• YOUR ASSIGNMENT
The line with "Task: Select the" marks where to begin; print it and all lines after it in the material below exactly, skipping pictures.

• DATASET RECORDS
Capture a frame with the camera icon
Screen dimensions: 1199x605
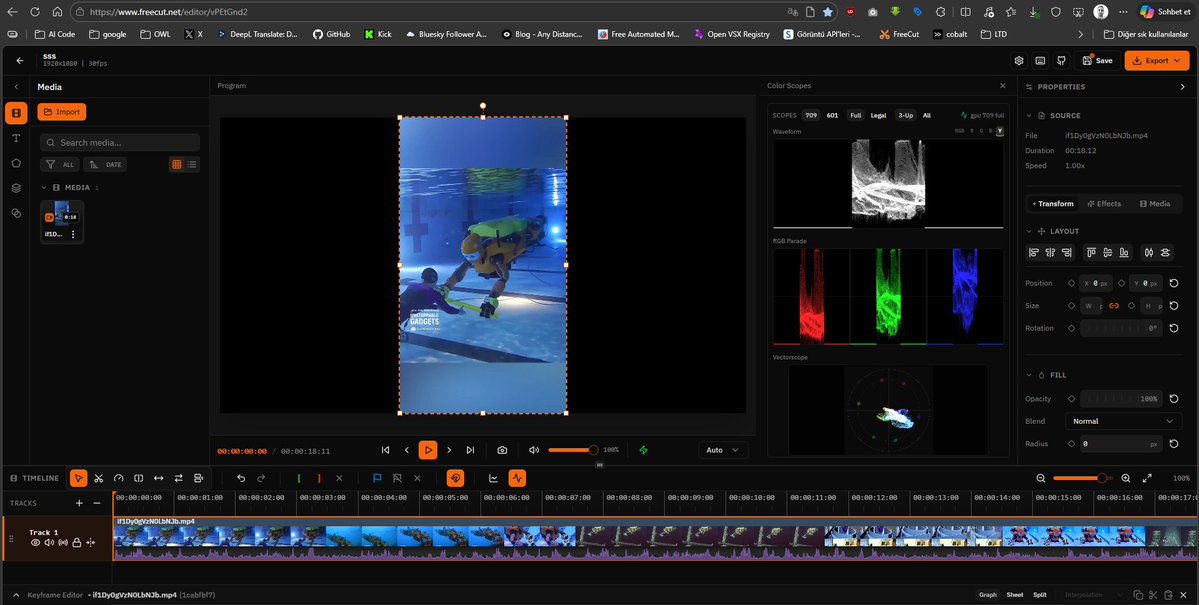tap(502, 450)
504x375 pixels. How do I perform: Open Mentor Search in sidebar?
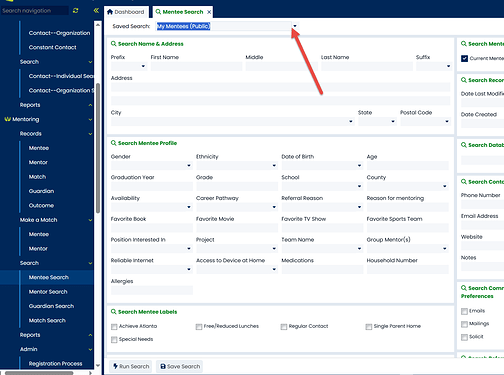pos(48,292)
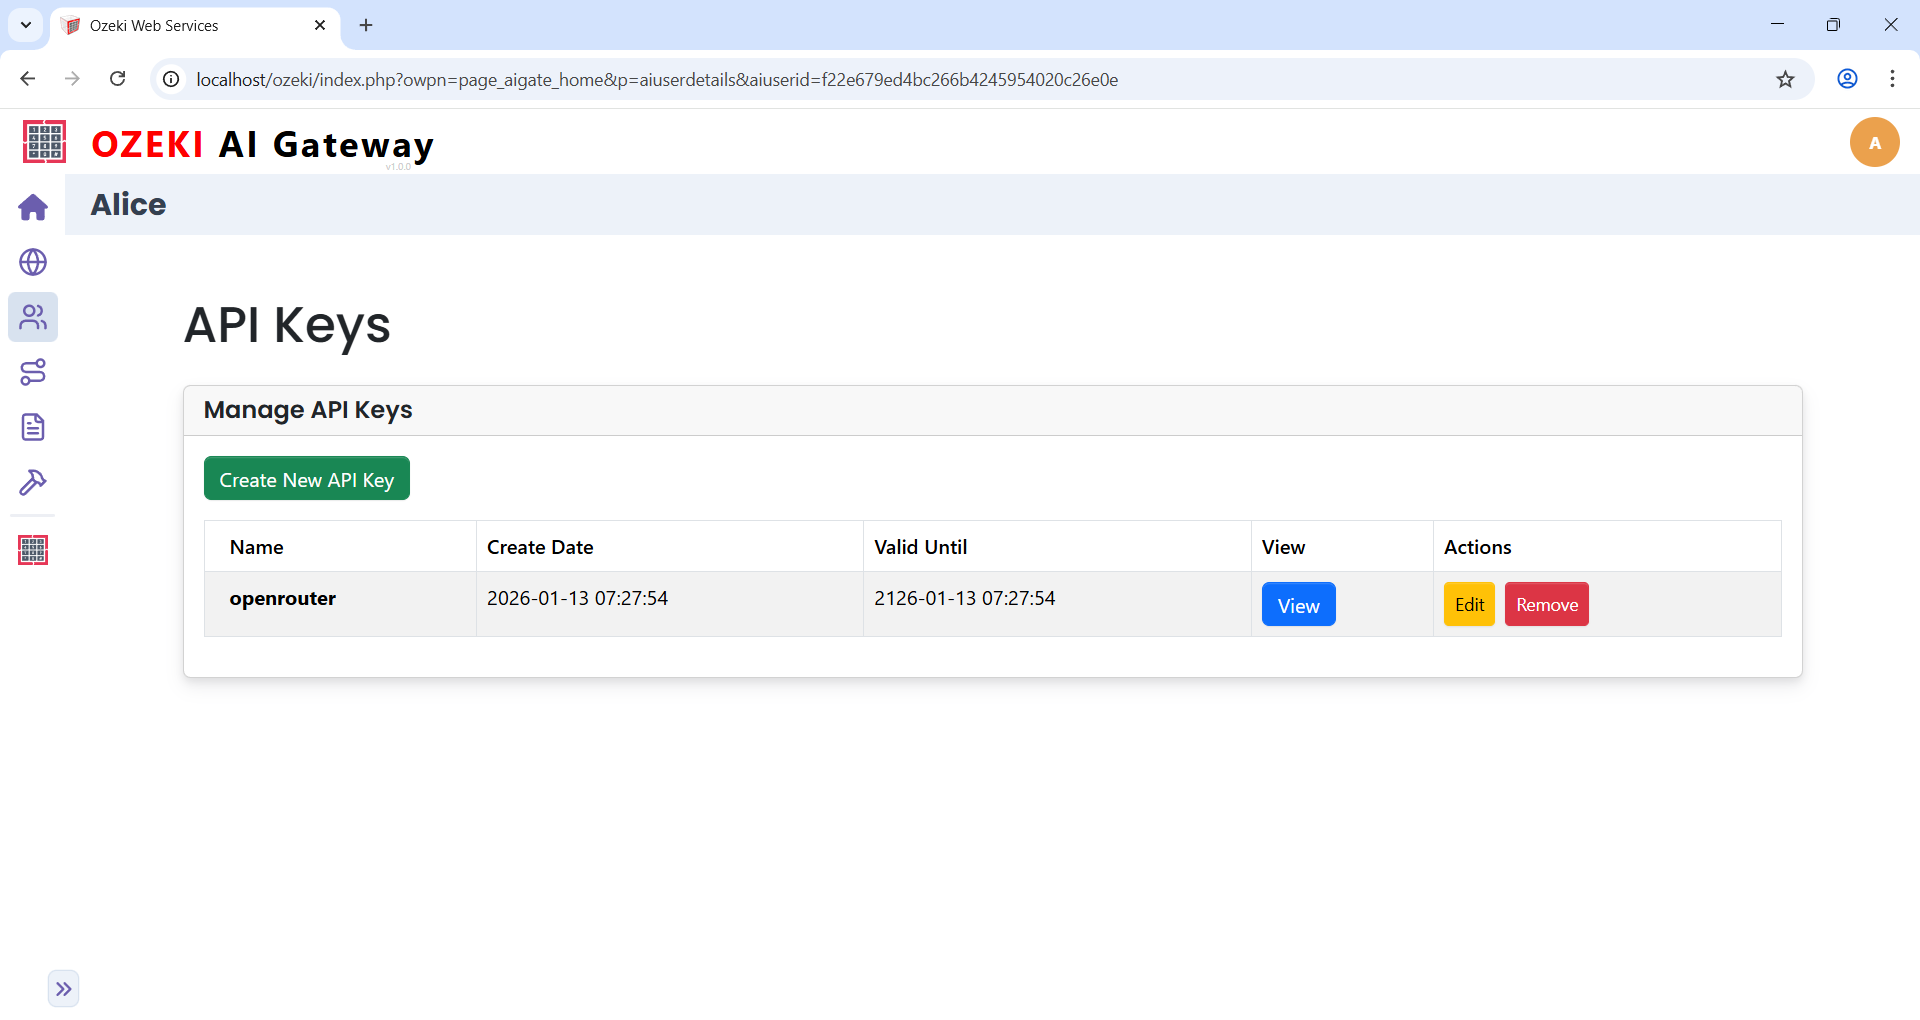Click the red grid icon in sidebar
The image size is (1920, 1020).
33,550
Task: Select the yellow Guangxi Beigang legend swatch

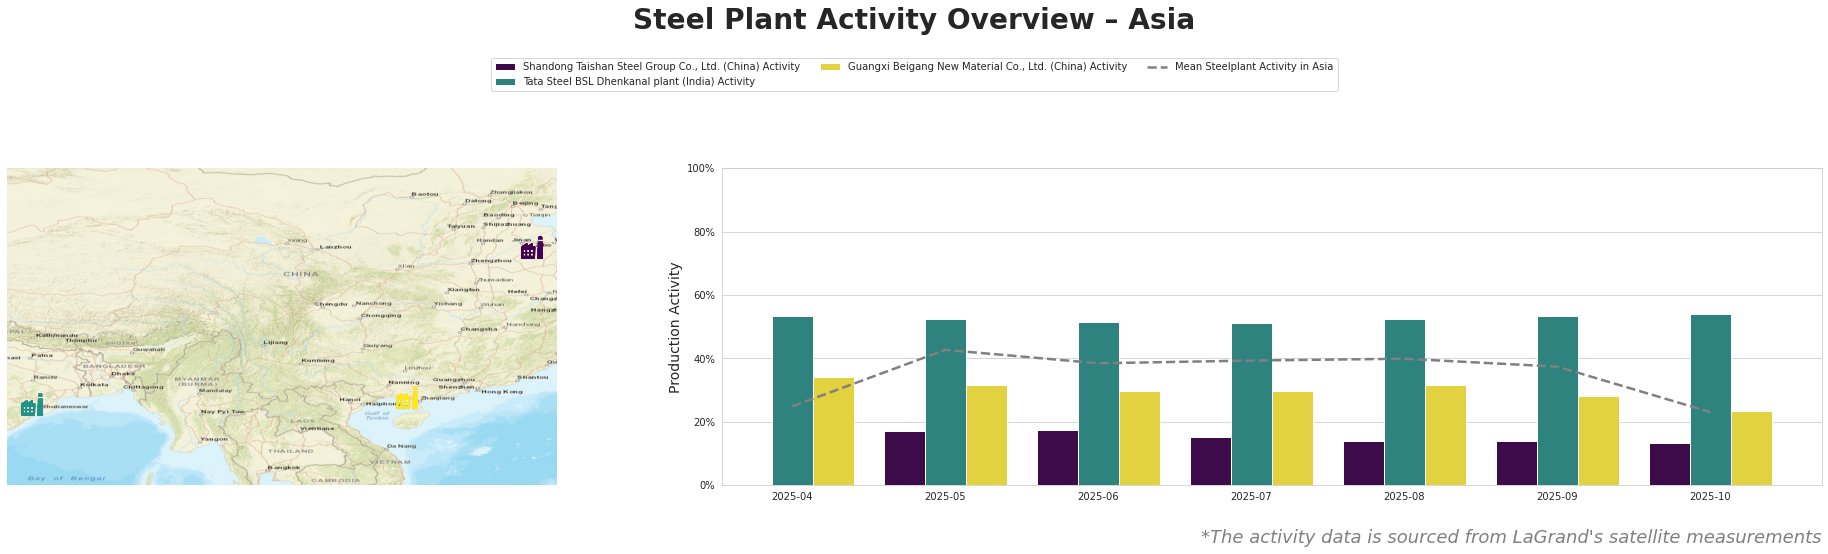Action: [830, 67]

• EXERCISE RESULT
Task: Select the yellow Guangxi Beigang legend swatch

Action: [830, 67]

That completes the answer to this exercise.